Uno de cada tres propietarios británicos valora abandonar el alquiler por el incremento de la regulación, según un estudio de Aldermore

Uno de cada tres propietarios británicos valora abandonar el alquiler por el incremento de la regulación, según un estudio de Aldermore

Un estudio realizado por la entidad financiera Aldermore revela que el 31% de los propietarios de viviendas en el Reino Unido está considerando dejar de alquilar y poner en venta sus propiedades. Esta decisión está motivada, principalmente, por el aumento de la carga fiscal y por la futura Ley de Derechos de los Inquilinos que prepara el gobierno británico, la cual busca limitar los precios del alquiler, prohibir los desalojos y eliminar los llamados “desalojos sin culpa”, que permitían finalizar un contrato con un aviso de dos meses sin necesidad de justificar la causa. Además, los elevados costes de mantenimiento también juegan un papel clave en esta tendencia.
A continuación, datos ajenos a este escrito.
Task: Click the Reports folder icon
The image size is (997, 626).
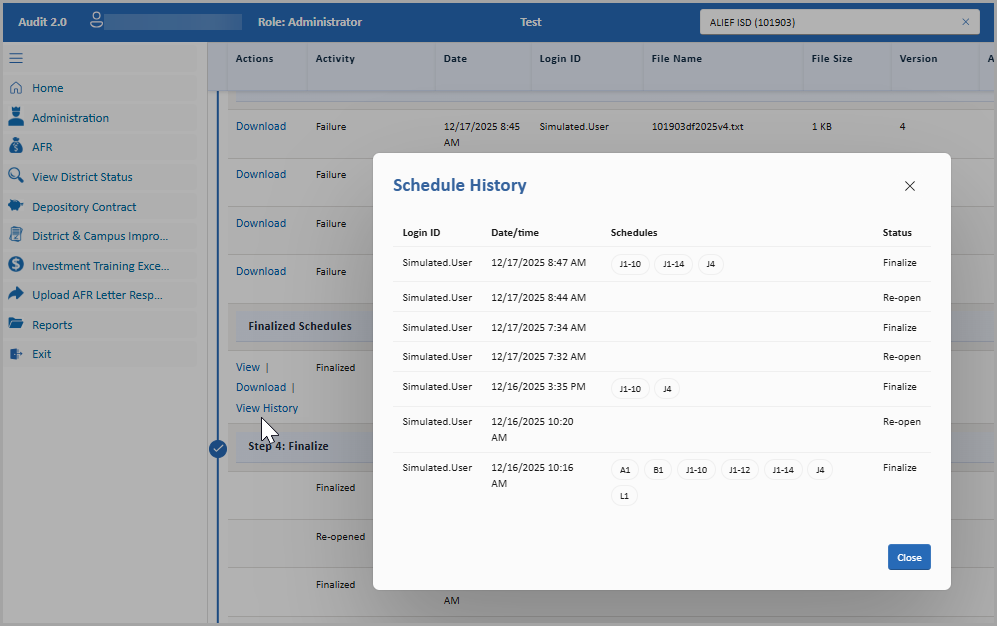Action: (16, 324)
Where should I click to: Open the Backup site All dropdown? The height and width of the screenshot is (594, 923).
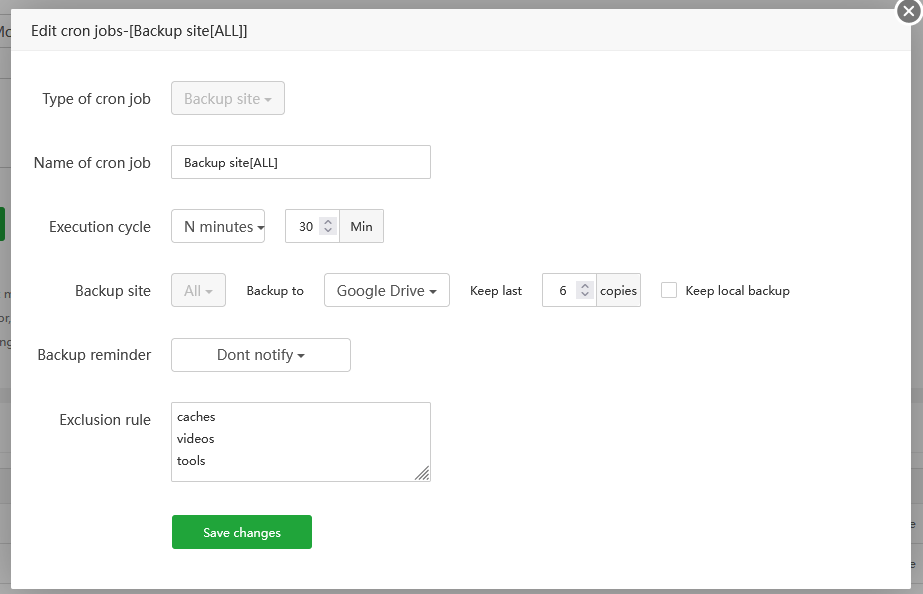[x=198, y=291]
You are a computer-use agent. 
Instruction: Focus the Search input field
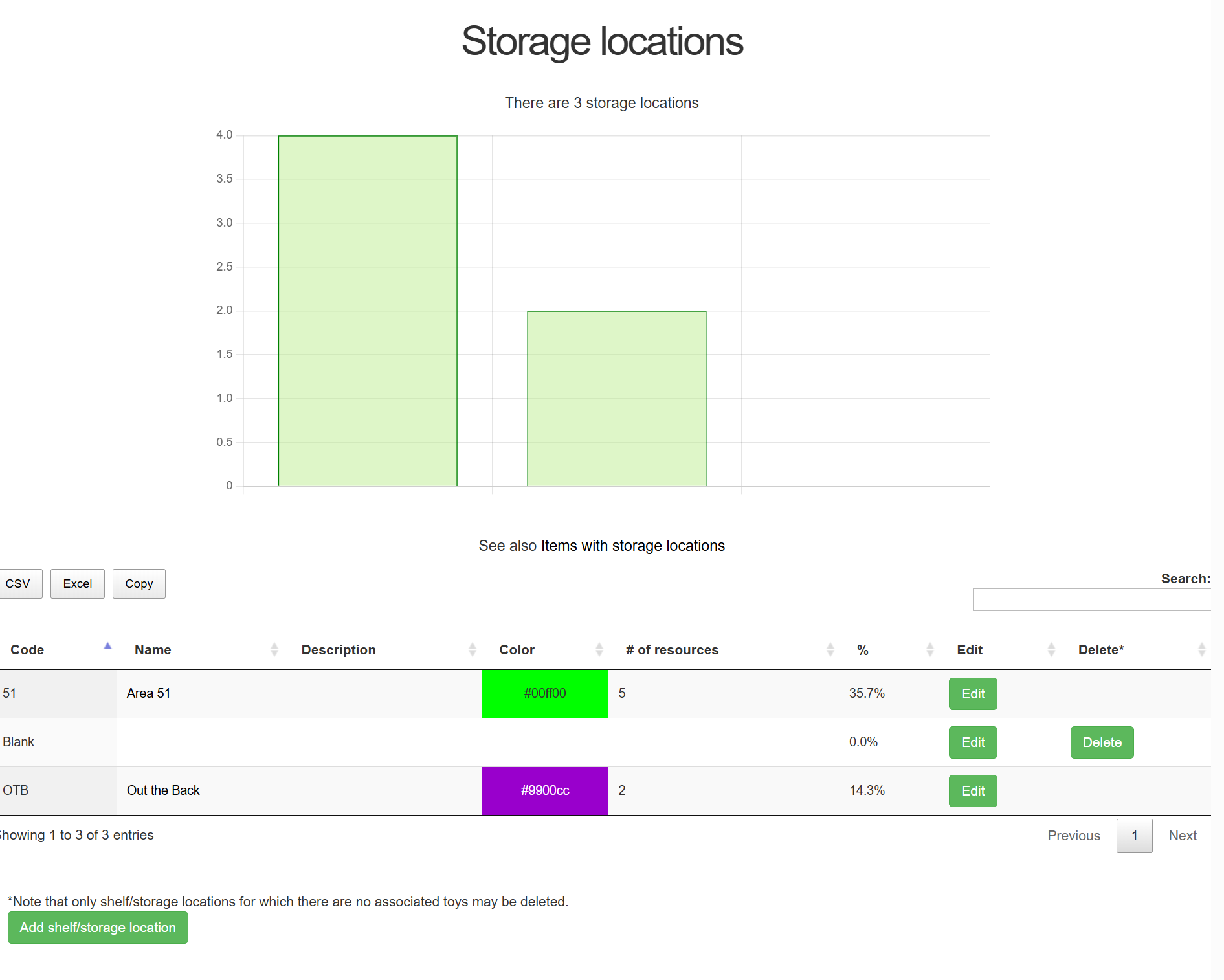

El informe también pone el foco en el llamado “impuesto del sello”, similar al impuesto sobre actos jurídicos documentados en España, que afecta a las propiedades adquiridas para ser alquiladas. Desde el 1 de abril, el umbral exento de este impuesto para los compradores de primera vivienda se redujo de 425.000 libras a 300.000, lo que está provocando un descenso en la demanda.

La entidad financiera advierte que esta situación podría derivar en una crisis de oferta en el mercado del alquiler, ya que la retirada de viviendas provocaría un aumento de los precios y de la competencia entre inquilinos. El estudio también recoge que la mitad de los arrendadores perciben un incremento del interés por parte de posibles inquilinos. Por su parte, muchas personas que viven de alquiler manifiestan temor a tener que volver a compartir piso o regresar al hogar familiar, debido a la subida de precios y a la menor disponibilidad. El 69% considera que esta dinámica podría deteriorar la calidad de las viviendas disponibles.